- [Exercise objective]: Would you please transcribe the entire listing exactly?
§ §
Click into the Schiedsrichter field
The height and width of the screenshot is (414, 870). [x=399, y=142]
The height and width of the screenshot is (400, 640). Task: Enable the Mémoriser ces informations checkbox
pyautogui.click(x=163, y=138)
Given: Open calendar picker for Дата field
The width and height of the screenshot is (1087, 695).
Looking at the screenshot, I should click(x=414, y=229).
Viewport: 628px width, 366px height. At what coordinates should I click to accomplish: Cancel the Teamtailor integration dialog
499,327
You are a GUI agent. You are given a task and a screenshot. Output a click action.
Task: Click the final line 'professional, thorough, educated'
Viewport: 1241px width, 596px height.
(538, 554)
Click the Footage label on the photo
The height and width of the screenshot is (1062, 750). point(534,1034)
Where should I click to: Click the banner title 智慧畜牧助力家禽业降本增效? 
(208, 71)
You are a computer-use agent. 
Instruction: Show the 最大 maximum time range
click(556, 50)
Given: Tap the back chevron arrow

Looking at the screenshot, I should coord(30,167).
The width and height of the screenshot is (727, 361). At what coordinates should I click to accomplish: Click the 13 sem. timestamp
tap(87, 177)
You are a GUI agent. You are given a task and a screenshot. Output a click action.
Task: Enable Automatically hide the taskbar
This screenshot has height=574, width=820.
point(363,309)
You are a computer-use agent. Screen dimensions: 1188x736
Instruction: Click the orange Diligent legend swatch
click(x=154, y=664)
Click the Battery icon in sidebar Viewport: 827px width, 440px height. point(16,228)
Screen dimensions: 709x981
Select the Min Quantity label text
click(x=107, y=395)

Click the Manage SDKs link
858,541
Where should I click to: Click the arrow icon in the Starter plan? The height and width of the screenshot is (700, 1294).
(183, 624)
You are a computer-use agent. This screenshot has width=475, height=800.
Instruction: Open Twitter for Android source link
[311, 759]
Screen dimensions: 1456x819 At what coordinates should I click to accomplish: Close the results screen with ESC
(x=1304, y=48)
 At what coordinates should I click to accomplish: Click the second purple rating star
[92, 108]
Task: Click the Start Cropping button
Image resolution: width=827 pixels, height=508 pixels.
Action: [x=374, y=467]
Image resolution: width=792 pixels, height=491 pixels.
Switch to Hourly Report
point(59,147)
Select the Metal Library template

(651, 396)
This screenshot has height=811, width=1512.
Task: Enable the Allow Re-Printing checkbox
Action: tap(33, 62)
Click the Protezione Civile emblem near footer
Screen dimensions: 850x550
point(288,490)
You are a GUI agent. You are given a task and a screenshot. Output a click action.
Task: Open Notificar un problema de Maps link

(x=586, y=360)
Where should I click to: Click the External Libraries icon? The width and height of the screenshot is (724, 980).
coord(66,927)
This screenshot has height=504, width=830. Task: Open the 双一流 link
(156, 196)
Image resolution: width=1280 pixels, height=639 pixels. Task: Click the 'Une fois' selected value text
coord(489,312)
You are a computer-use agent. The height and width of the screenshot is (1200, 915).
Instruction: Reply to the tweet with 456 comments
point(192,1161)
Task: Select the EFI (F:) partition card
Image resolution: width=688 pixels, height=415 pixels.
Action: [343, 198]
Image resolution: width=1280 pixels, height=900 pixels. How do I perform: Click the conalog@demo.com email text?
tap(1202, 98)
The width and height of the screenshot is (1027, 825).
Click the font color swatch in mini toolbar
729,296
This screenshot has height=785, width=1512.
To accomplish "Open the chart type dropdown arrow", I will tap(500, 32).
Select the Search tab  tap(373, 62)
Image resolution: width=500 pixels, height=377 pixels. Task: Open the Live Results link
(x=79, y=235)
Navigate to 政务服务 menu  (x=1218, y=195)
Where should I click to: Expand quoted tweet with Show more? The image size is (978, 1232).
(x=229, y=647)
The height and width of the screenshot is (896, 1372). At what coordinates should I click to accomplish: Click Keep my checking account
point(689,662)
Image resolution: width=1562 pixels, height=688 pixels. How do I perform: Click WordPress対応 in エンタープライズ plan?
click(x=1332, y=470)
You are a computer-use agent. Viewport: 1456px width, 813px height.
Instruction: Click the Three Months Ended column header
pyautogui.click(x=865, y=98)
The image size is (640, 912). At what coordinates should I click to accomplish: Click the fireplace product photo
§ §
- [Your solution]:
Click into the Schiedsrichter field
The height and width of the screenshot is (414, 870). [x=399, y=142]
The height and width of the screenshot is (400, 640). Task: Enable the Mémoriser ces informations checkbox
pyautogui.click(x=163, y=138)
Given: Open calendar picker for Дата field
The width and height of the screenshot is (1087, 695).
Looking at the screenshot, I should click(x=414, y=229).
Viewport: 628px width, 366px height. At what coordinates should I click to accomplish: Cancel the Teamtailor integration dialog
499,327
You are a GUI agent. You are given a task and a screenshot. Output a click action.
Task: Click the final line 'professional, thorough, educated'
Viewport: 1241px width, 596px height.
(538, 554)
Click the Footage label on the photo
The height and width of the screenshot is (1062, 750). point(534,1034)
Where should I click to: Click the banner title 智慧畜牧助力家禽业降本增效? 
(208, 71)
You are a computer-use agent. 
Instruction: Show the 最大 maximum time range
click(556, 50)
Given: Tap the back chevron arrow

Looking at the screenshot, I should coord(30,167).
The width and height of the screenshot is (727, 361). At what coordinates should I click to accomplish: Click the 13 sem. timestamp
tap(87, 177)
You are a GUI agent. You are given a task and a screenshot. Output a click action.
Task: Enable Automatically hide the taskbar
This screenshot has height=574, width=820.
point(363,309)
You are a computer-use agent. Screen dimensions: 1188x736
Instruction: Click the orange Diligent legend swatch
click(x=154, y=664)
Click the Battery icon in sidebar Viewport: 827px width, 440px height. point(16,228)
Screen dimensions: 709x981
Select the Min Quantity label text
click(x=107, y=395)

Click the Manage SDKs link
858,541
Where should I click to: Click the arrow icon in the Starter plan? The height and width of the screenshot is (700, 1294).
(183, 624)
You are a computer-use agent. This screenshot has width=475, height=800.
Instruction: Open Twitter for Android source link
[311, 759]
Screen dimensions: 1456x819 At what coordinates should I click to accomplish: Close the results screen with ESC
(x=1304, y=48)
 At what coordinates should I click to accomplish: Click the second purple rating star
[92, 108]
Task: Click the Start Cropping button
Image resolution: width=827 pixels, height=508 pixels.
Action: [x=374, y=467]
Image resolution: width=792 pixels, height=491 pixels.
Switch to Hourly Report
point(59,147)
Select the Metal Library template

(651, 396)
This screenshot has height=811, width=1512.
Task: Enable the Allow Re-Printing checkbox
Action: tap(33, 62)
Click the Protezione Civile emblem near footer
Screen dimensions: 850x550
point(288,490)
You are a GUI agent. You are given a task and a screenshot. Output a click action.
Task: Open Notificar un problema de Maps link

(x=586, y=360)
Where should I click to: Click the External Libraries icon? The width and height of the screenshot is (724, 980).
coord(66,927)
This screenshot has height=504, width=830. Task: Open the 双一流 link
(156, 196)
Image resolution: width=1280 pixels, height=639 pixels. Task: Click the 'Une fois' selected value text
coord(489,312)
You are a computer-use agent. The height and width of the screenshot is (1200, 915).
Instruction: Reply to the tweet with 456 comments
point(192,1161)
Task: Select the EFI (F:) partition card
Image resolution: width=688 pixels, height=415 pixels.
Action: [343, 198]
Image resolution: width=1280 pixels, height=900 pixels. How do I perform: Click the conalog@demo.com email text?
tap(1202, 98)
The width and height of the screenshot is (1027, 825).
Click the font color swatch in mini toolbar
729,296
This screenshot has height=785, width=1512.
To accomplish "Open the chart type dropdown arrow", I will tap(500, 32).
Select the Search tab  tap(373, 62)
Image resolution: width=500 pixels, height=377 pixels. Task: Open the Live Results link
(x=79, y=235)
Navigate to 政务服务 menu  (x=1218, y=195)
Where should I click to: Expand quoted tweet with Show more? The image size is (978, 1232).
(x=229, y=647)
The height and width of the screenshot is (896, 1372). At what coordinates should I click to accomplish: Click Keep my checking account
point(689,662)
Image resolution: width=1562 pixels, height=688 pixels. How do I perform: Click WordPress対応 in エンタープライズ plan?
click(x=1332, y=470)
You are a computer-use agent. Viewport: 1456px width, 813px height.
Instruction: Click the Three Months Ended column header
pyautogui.click(x=865, y=98)
The image size is (640, 912). At what coordinates should I click to accomplish: Click the fireplace product photo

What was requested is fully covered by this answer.